Keywords: gene network, inference, microarrays, rna-seq, cancer

Introduction

Cancer is uncontrolled accelerated cellular growth and is responsible for approximately 13 percent of deaths worldwide [1]. Over the last half century, our understanding of cancer development has evolved from environmental to genetic causes [2,3]. While it is likely a combination of the two [4,5], much research in the last three decades have focused on genetic predispositions with the prevailing common disease/common variant hypothesis [6,7]. Namely, the disease (cancer) is driven by a common set of alleles, possibly spanning across multiple loci, in the population. While predisposition from certain alleles confer susceptibility to cancer [8], random somatic mutations throughout the lifetime of the organism without predisposition may also lead to similar results. In either case, genomic instability, a signature feature of cancer [6], leads to somatic mutations including single nucleotide polymorphisms (SNPs), insertions and deletions of large or small segments of DNA, chromosomal translocations, inversions, and other structural rearrangements due to broken and rejoined DNA, epigenetic modifications (usually chromatin modifications), and DNA acquisition from other sources such as infections from HPV [9], which all may lead to aberrant expression profiles or altered protein function due to amino acid substitution.

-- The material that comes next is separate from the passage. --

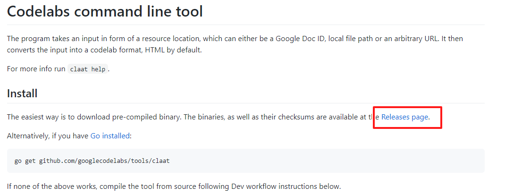Click the phrase codelab format
This screenshot has height=195, width=505.
[x=117, y=50]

Most acquired mutations throughout the lifetime of an individual are likely benign; however, when a mutation alters a gene or the expression of a gene that confers growth, malignant neoplasms arise. The cells within the growing tumor are progeny of the original cell, whose driver or set of driver genes initiated expansive growth. A malignant tumor mirrors the selective process originally described by Darwin through a selective process, rewarding those that grow and expand unchecked. In the last decade, an attempt to understand how these mutations lead to cancer was initiated through the development of many “micro”-techniques. These include the use of the microscope, biochemical and cell biological techniques, as well as advanced genomic-based tools, with significant focus in the last decade on the latter [10].

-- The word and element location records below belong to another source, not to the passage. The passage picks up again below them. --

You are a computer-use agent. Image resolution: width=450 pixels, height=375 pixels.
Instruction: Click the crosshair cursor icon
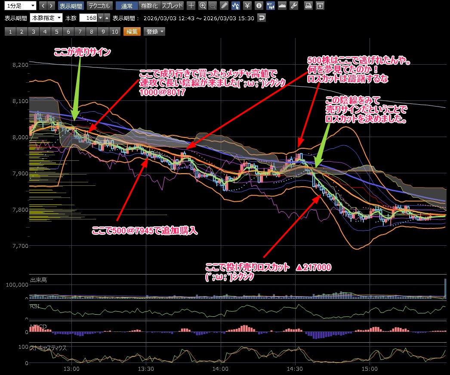click(191, 6)
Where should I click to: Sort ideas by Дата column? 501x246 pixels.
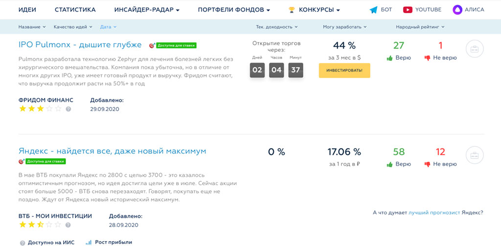108,27
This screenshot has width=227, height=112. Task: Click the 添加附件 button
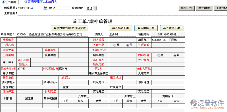click(204, 8)
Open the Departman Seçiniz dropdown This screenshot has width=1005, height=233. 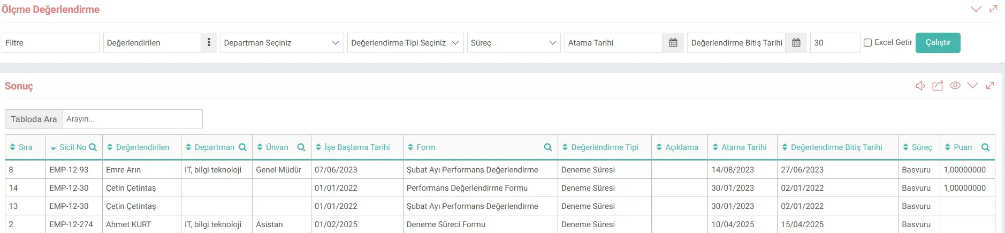click(281, 43)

Since genes regulate the growth of cells, a natural approach to understanding cancer is to identify “what genes have gone awry?” At the time this question was posed, the technologies to answer these questions were not well developed. Thus, genomic-based tools grew out of this need. Southern blotting, which identifies DNA sequences using oligonucleotide probe hybridization, along with the development of the microarray chip, a chip with thousands of embedded probes corresponding to a specific gene, led to a massive increase in the number of genes one could simultaneously investigate. In the last decade, two types of array technologies played a significant role in our understanding of how cancer cells differ from normal cells — one measuring gene expression and the other gene copy number. Expression analysis of cancer cells focus on gene regulation by measuring under/overexpressed mRNA in a sample tumor, while the second focuses on genomic structural changes via copied and deleted regions of DNA. Both technologies have their respective successes and difficulties. For example, array comparative genomic hybridization (aCGH) data, or copy number data, explicitly informs which regions of the genome have been altered. However, it is still uncertain which specific genes within the altered region are aberrantly expressed. Further, expression analysis can specify the genes that are under/overexpressed, but do not inform about the causal molecular mechanisms underlying the gene expression change.

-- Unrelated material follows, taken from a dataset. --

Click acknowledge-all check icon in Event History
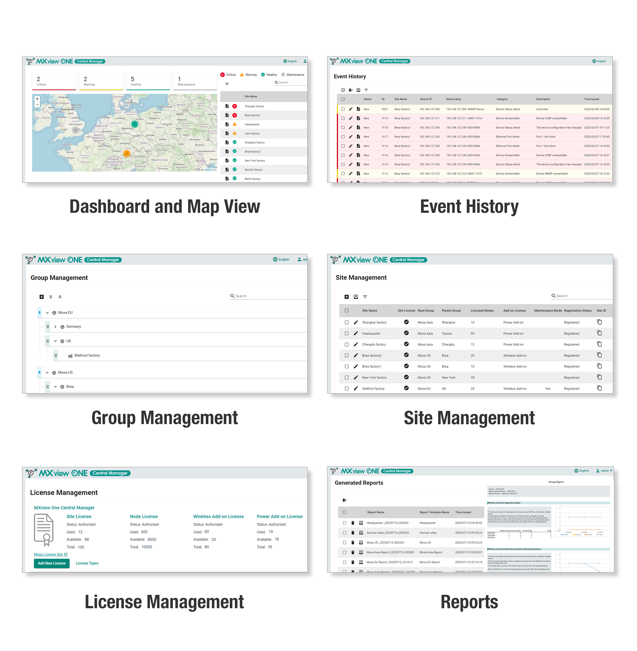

In 2005, building upon the concepts of Sanger sequencing, rather than microarray hybridization, sequencing DNA of interest became the next-generation in genomic discovery technologies [11-15]. Next-generation sequencing (NGS) is the ability to sequence DNA samples using a reference library in a massive parallel capacity, revolutionizing sample resolution and the time necessary to sequence those samples [12]. While cost initially prohibited this technology for widespread use, now NGS is moderately more expensive than microarrays and in the next 5 months will likely be similarly priced [16]. NGS technologies are an improvement over microarrays for multiple reasons [17]. First, microarray technology requires a priori knowledge of the genes of interest, introducing probe bias, whereas NGS technologies do not. Second, microarray segments may cross-hybridize to incorrect probes introducing noise in the signal, while NGS technologies rely on sequencing, which counts single nucleotides. As a consequence of this single base-pair resolution, NGS technologies can identify point mutations in cancers [18,19]. Finally, nanograms of material is needed for NGS, while microarrays rely on orders of magnitude more, increasing the reliance on PCR, and thus, PCR biases have a larger impact on results. Most microarray technologies now have appropriate analogues to NGS, e.g., expression arrays to RNA-seq [20] and aCGH to CNV-seq [21] are among a few. It should be noted, however, that while NGS will likely replace array-based technologies, the amount of samples currently available is still insufficient for many types of investigations. Thus, until sufficient NGS samples are collected, microarrays will still be needed.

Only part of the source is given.